朝は路面に残った雪をざくざくと踏んで、駅まで歩いたが、帰り道はもう雪もほとんど残っていない。朧に霞んだ月が印象的な夜だ。山手線に乗って新宿へ。新宿から三鷹行き各駅停車に乗り換えて阿佐ヶ谷へ。

阿佐ヶ谷駅に着いたのは、午後8時40分過ぎ。北口に出て、スターロードへ。少し歩くと、バー「アルフォンソ」の看板の灯りが見える。なんだかほっとする。今日も仕事が終わった・・・。ドアを開ける。カウンターには3人のお客さんがいる。真ん中のお客さんが吸う煙草の煙の向こうにマスターの顔が見える。「いらっしゃいませ。」

3人のお客さんは、少しずつ間隔を開けて座っているので、どこに座ろうか少し迷う。3人はお互い顔見知りらしいので、間にはいるのを遠慮して、一番奥の席に座ることにする。マスターがおしぼりをすっと差し出しながら、「お仕事、お疲れ様でした。」と声をかけてくれる。「どうも。昨日、今日と朝が早いので、少々疲れ気味です。」と答える。「明日も早いんですか?」「あと、2日ぐらいは4時起きです。」「頑張ってください。」

「生ビールをお願いします。」「かしこまりました。少々お待ちください。」・・・マスターはまず隣のお客さんのショートカクテルを作り始める。ビールを待つ間、棚のボトルを眺める。入口側にはシングルモルトウイスキー、その次にブレンディッドウイスキーとアイリッシュウイスキー。真ん中当たりにリキュール類。奥の棚、つまり自分の正面辺りがバーボン。

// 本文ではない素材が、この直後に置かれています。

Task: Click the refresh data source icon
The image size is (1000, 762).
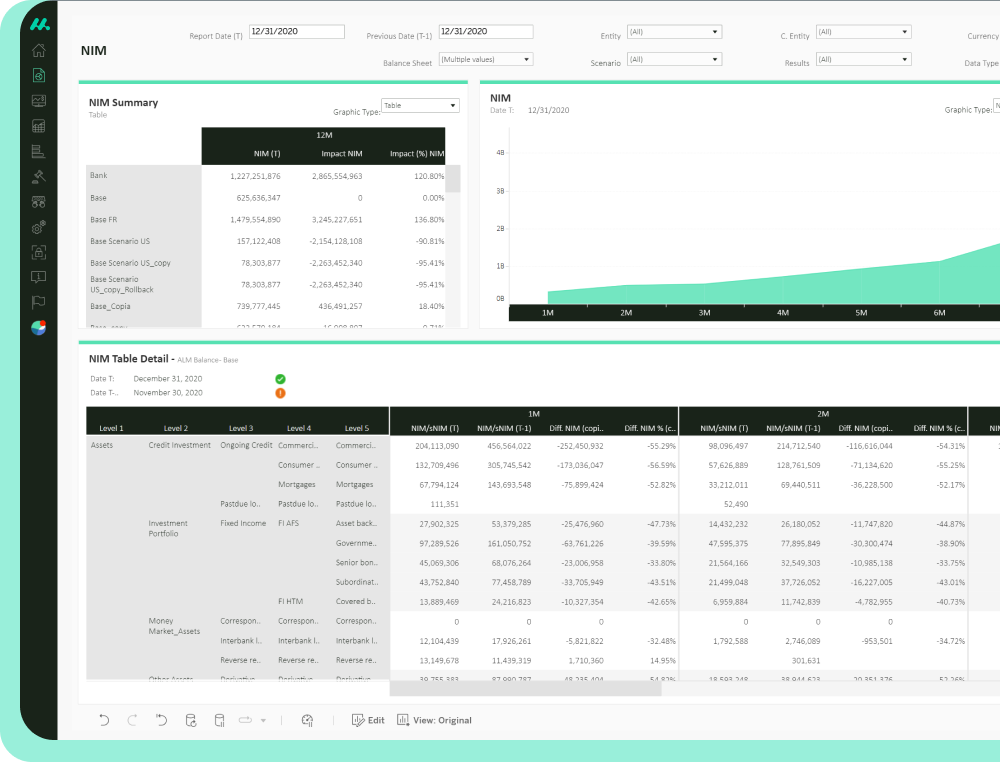Action: click(x=191, y=720)
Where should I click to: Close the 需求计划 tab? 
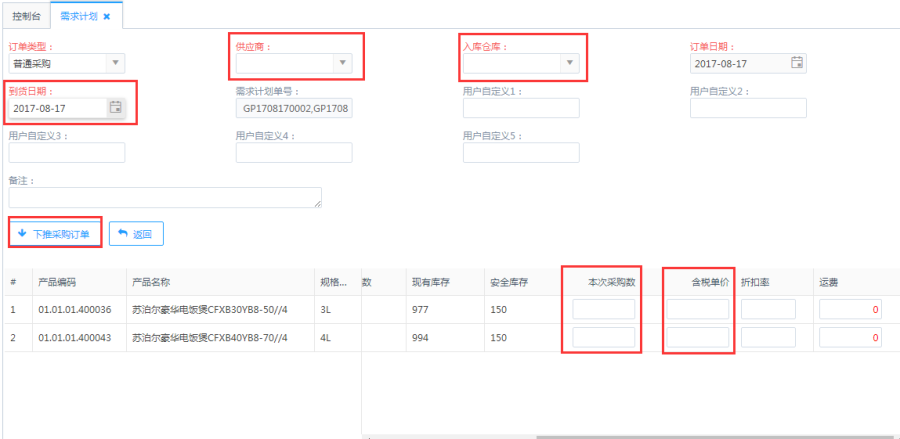click(107, 17)
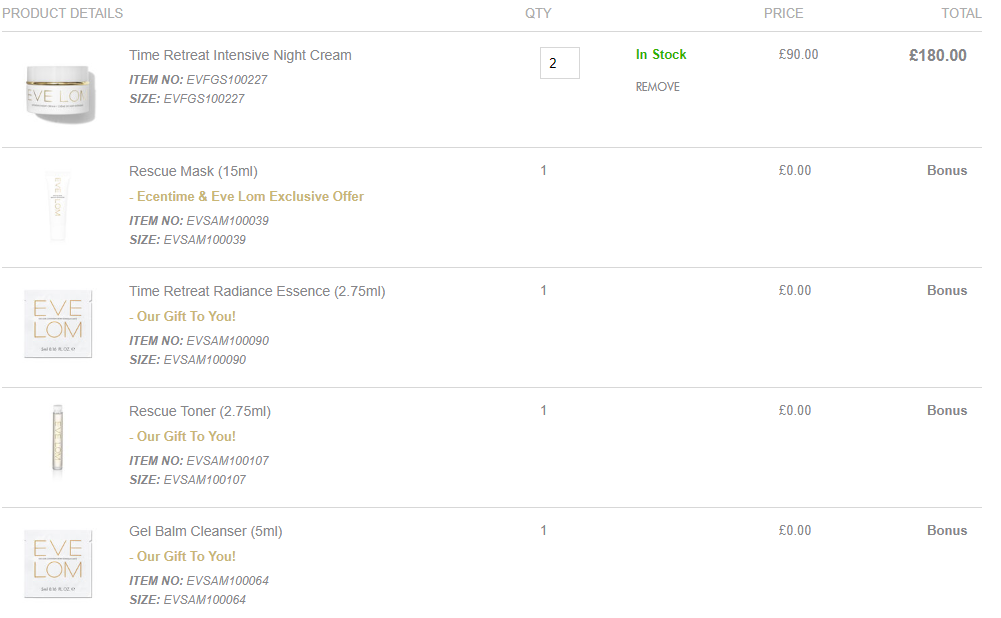Open the Rescue Toner (2.75ml) title
1001x618 pixels.
tap(200, 412)
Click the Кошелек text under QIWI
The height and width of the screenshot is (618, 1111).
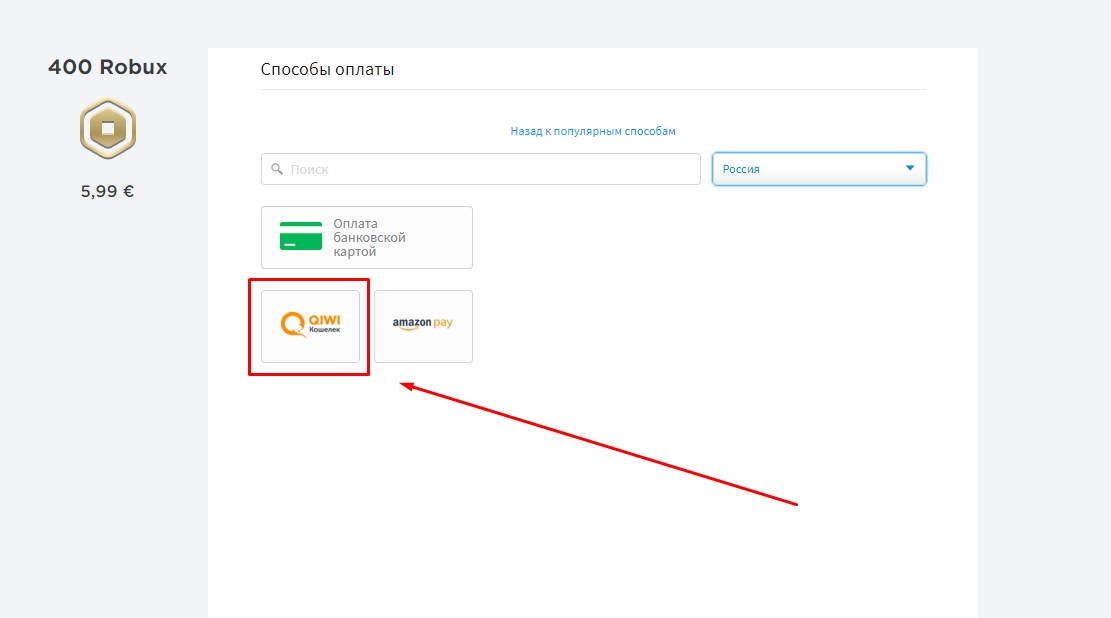click(x=325, y=329)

「お待たせしました。どうぞ。」生ビールが届く。冷たいビールが乾いた喉を潤していく・・・美味しい!「昨夜の雪は大丈夫でしたか?」とマスター。「ちょうど激しい時間だったんですけど、電車も止まらなかったし、阿佐ヶ谷でもタクシーにすんなり乗れて、大丈夫でした。」「私は明け方帰ったんですけど、駅周辺は歩くのには支障がなかったですね。」・・・昨夜はあれから、阿佐ヶ谷駅でタクシー待ちの列に並んだのだが、タクシーがどんどん来てくれたおかげで、5分くらい待っただけですんだ。その時は凄まじい雪になっていて、新青梅街道は、もう真っ白。運転手さんも「お客さんを最後にして、家に帰りますよ。」といっていたくらいだ。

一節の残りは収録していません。